Conflating war crimes with genocide is counterproductive — for Ukraine and beyond
The atrocities committed by Russian forces in Ukraine are horrific, but they do not (yet) constitute genocide. President Biden’s intentional use of the term to describe Russia’s war in Ukraine is questionable at best and counterproductive at worst, not only for Ukraine but for other conflicts in which the label is indeed warranted.
Biden qualified his comment by stating that international lawyers would determine whether the situation in Ukraine constitutes genocide, and it is only right that any war crimes investigation examine potential evidence-based claims of genocidal acts. But in the meantime, Biden’s words carry immense weight for how Americans and the world view the conflict in Ukraine, as well as how we employ terms such as genocide.
This is not the first use of escalatory language from Biden in recent weeks. He dubbed Russian President Vladimir Putin a “war criminal” in mid-March and seemingly suggested regime change shortly after by declaring that Putin “cannot remain in power.” While the administration, and indeed much of the world, soon embraced the former comment, Biden attributed the latter to “moral outrage” rather than a U.S. policy proscription. The term “genocide,” however, has serious implications – morally, legally and politically – and should not be used lightly.
The term genocide is specific in international law, defined as “acts committed with intent to destroy, in whole or part, a national, ethnic, racial, or religious group.” The “intent to destroy” a particular group is largely what differentiates genocide from “crimes against humanity,” which include “widespread or systematic” acts perpetrated against a civilian population, including murder, torture, sexual violence or forcible transfer. Genocide and crimes against humanity both differ from war crimes, which include violations of international humanitarian law (IHL) or “rules of war,” specifically those codified in the Geneva Conventions, including the direct targeting of civilian populations.
Ongoing investigations in Ukraine are likely to show ample evidence of war crimes and possibly crimes against humanity, and it is right that perpetrators of such crimes be brought to justice. But claims of genocide are much harder to prove or pursue, especially when claims of “intent to destroy” are murky at best.
It is true that Putin has denied the legitimacy of Ukraine’s statehood. But the war, however horrific and condemnable, has essentially been one of aggression, seeking to seize territory and forcibly expand Russian influence and control, rather than to exterminate an entire group of people. The attacks on civilians and grotesque atrocities committed in this venture are deplorable but as of yet do not reflect genocidal intent.
Using the genocide label liberally, while well intentioned, can have unintended consequences. First and foremost, the Genocide Convention obliges states to act to “prevent or punish” the crime of genocide. This obligation to act is one reason that states, including the U.S., have historically avoided the “g-word.” However, that provision has been rendered somewhat moot in recent years as the U.S. and other states have called out genocide in countries including Sudan, Myanmar and China without committing to action. Nevertheless, in a situation like Ukraine, it may further calls for direct U.S. or NATO intervention in the war, which the Biden administration and allies have (rightly) been attempting to avoid.
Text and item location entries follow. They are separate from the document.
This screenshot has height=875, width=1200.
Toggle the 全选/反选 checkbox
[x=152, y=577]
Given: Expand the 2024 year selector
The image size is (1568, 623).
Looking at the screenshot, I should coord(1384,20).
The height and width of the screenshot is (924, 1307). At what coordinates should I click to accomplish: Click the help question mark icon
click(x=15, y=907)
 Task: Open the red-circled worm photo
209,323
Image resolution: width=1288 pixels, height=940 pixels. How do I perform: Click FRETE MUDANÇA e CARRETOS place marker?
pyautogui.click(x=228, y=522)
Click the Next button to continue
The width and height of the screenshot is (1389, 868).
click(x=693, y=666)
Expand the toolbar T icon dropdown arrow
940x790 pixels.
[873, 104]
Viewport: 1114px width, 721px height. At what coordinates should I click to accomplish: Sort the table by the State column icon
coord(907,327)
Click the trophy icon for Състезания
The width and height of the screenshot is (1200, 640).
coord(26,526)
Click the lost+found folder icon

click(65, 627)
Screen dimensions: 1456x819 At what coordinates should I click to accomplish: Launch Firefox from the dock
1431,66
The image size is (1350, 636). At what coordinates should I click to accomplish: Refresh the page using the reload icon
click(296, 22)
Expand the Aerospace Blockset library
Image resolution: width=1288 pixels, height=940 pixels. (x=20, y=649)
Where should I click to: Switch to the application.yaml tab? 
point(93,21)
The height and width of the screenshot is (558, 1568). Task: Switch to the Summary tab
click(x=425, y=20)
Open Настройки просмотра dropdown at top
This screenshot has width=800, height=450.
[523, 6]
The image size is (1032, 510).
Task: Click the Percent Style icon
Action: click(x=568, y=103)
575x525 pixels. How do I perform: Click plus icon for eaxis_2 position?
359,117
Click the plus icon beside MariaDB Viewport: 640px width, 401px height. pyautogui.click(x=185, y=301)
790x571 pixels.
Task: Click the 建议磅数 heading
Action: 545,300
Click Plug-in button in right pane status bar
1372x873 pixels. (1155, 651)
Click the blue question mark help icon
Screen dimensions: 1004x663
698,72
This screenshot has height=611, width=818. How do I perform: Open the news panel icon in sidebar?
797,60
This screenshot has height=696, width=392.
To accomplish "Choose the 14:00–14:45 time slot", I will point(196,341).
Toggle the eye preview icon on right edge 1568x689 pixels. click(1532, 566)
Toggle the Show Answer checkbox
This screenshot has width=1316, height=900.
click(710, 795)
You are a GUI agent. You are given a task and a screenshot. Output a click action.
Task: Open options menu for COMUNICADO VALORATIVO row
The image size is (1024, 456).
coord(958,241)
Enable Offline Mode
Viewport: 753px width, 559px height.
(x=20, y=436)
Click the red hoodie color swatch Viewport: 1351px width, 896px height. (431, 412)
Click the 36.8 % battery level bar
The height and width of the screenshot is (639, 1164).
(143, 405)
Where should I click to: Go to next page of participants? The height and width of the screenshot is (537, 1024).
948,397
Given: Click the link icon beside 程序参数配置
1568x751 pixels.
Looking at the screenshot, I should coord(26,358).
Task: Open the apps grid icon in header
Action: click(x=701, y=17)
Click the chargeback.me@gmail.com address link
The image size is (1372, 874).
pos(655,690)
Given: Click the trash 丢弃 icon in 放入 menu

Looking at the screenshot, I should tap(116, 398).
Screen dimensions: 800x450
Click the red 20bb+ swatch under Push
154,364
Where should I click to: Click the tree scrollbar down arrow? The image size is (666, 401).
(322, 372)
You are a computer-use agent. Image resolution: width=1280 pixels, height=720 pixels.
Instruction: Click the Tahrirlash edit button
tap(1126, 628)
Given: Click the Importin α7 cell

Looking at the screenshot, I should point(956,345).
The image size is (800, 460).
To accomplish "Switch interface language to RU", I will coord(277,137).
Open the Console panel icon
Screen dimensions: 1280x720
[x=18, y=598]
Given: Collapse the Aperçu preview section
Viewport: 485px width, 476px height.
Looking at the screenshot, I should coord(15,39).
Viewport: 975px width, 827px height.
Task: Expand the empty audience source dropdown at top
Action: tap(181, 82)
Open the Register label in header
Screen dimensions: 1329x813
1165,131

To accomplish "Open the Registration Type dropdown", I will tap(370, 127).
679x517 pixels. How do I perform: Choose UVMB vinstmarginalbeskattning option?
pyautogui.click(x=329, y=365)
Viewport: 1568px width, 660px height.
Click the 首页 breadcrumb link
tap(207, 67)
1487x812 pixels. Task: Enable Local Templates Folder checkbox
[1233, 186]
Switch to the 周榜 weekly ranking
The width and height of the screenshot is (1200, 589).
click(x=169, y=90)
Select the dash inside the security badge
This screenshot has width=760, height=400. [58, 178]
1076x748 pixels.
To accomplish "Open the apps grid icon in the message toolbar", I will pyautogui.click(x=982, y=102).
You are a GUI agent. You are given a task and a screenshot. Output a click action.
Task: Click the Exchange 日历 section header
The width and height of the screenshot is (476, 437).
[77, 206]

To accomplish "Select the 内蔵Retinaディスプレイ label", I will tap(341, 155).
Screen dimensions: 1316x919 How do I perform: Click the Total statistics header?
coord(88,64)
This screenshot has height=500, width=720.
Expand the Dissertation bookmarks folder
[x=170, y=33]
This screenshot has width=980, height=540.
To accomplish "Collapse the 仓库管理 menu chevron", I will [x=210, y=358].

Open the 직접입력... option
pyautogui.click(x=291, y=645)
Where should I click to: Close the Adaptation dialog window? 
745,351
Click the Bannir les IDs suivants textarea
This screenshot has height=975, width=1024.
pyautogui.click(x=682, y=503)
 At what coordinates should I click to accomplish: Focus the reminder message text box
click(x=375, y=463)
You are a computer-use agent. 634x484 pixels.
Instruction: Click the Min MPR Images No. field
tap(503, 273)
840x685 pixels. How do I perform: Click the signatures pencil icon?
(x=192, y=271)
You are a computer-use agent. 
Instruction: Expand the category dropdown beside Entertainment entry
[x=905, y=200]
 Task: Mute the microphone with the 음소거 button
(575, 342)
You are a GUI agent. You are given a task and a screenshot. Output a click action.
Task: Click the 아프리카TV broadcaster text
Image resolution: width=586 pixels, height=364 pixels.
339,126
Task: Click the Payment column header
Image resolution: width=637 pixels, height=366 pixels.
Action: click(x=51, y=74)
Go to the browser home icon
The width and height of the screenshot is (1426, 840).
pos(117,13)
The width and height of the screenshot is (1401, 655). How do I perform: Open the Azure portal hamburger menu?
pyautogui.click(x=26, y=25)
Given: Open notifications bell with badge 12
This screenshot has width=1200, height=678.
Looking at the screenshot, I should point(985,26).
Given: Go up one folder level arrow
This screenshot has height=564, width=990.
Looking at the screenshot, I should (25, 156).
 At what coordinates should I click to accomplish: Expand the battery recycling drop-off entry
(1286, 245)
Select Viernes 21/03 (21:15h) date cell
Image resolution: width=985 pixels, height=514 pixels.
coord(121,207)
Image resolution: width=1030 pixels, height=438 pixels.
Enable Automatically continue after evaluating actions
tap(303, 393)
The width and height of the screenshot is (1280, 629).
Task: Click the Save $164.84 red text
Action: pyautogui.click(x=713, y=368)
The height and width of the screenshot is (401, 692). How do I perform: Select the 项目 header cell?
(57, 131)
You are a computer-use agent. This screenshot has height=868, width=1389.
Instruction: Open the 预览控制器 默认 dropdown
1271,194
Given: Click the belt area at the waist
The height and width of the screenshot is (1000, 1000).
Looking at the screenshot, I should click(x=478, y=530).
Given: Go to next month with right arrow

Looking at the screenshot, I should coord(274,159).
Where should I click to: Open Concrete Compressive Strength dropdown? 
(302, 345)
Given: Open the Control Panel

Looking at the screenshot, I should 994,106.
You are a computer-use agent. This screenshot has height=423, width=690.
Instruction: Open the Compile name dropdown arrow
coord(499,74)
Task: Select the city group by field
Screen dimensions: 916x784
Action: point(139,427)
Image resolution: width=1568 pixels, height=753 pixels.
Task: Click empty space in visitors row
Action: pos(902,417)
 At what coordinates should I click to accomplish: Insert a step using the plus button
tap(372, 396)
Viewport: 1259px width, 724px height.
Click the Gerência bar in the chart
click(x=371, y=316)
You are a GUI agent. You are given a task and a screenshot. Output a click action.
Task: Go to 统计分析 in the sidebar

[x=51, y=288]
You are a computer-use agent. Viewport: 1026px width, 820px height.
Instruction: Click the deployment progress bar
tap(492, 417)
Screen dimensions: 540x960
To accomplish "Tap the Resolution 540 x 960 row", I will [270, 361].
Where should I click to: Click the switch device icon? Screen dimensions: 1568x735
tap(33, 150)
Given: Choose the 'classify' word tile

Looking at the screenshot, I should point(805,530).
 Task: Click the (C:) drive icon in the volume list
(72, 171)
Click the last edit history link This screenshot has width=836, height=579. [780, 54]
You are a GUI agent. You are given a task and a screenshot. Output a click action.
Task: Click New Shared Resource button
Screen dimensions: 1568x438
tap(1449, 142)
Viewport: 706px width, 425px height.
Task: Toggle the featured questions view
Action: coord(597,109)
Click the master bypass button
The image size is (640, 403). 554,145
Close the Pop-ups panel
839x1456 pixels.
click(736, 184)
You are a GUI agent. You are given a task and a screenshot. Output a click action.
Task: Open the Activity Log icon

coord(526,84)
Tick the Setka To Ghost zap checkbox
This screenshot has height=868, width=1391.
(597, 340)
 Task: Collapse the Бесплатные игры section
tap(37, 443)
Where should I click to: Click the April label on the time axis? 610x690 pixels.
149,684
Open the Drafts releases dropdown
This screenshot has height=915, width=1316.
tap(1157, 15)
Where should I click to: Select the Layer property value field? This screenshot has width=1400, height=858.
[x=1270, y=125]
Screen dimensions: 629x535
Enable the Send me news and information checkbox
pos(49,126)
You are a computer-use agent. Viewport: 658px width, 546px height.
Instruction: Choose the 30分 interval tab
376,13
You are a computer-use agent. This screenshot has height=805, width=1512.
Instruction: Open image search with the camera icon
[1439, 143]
Second, the genocide label has political implications that may undermine future attempts at diplomacy. It should be noted that the current breakdown in negotiations is due to Putin’s own decision that the talks are at a dead-end, combined with his ongoing pummeling of civilian areas. But if the parties do finally return to the negotiating table, the “genocidaire” label will make any compromises that much more difficult. It is well past the time for providing Putin with comfortable, face-saving measures. But we also don’t need to undercut future diplomatic processes with inaccurate terms that play into Putin’s own propaganda.
Third, the allegation of genocide risks overshadowing other serious war crimes. All of the alleged crimes in Ukraine – targeting civilians, killings, torture, sexual violence – are egregious and worthy of thorough investigation and justice. While investigations are not necessarily either/or, we should be cautious of high-profile efforts to “prove” genocide, distracting from the documentation or prosecution of war crimes (and possibly crimes against humanity) of which there is likely to be ample evidence.
Finally, conflating genocide with any war crime or atrocity undermines the specific salience of the term in conflicts where it is actually taking place. However well intentioned, over-use of the term genocide for any action we find abhorrent risks creating a “crying wolf” effect — making it harder for us to recognize when there actually is an intent to destroy.
Biden, like much of the world, is right to feel moral outrage in response to the war in Ukraine. But it is precisely in such moments that we need our leaders to be accurate with their words and pragmatic with their actions. Putin’s war crimes are condemnable for what they are. Conflating them with genocide will only make “prevention and punishment” that much harder for Ukrainians and other victims of mass atrocities.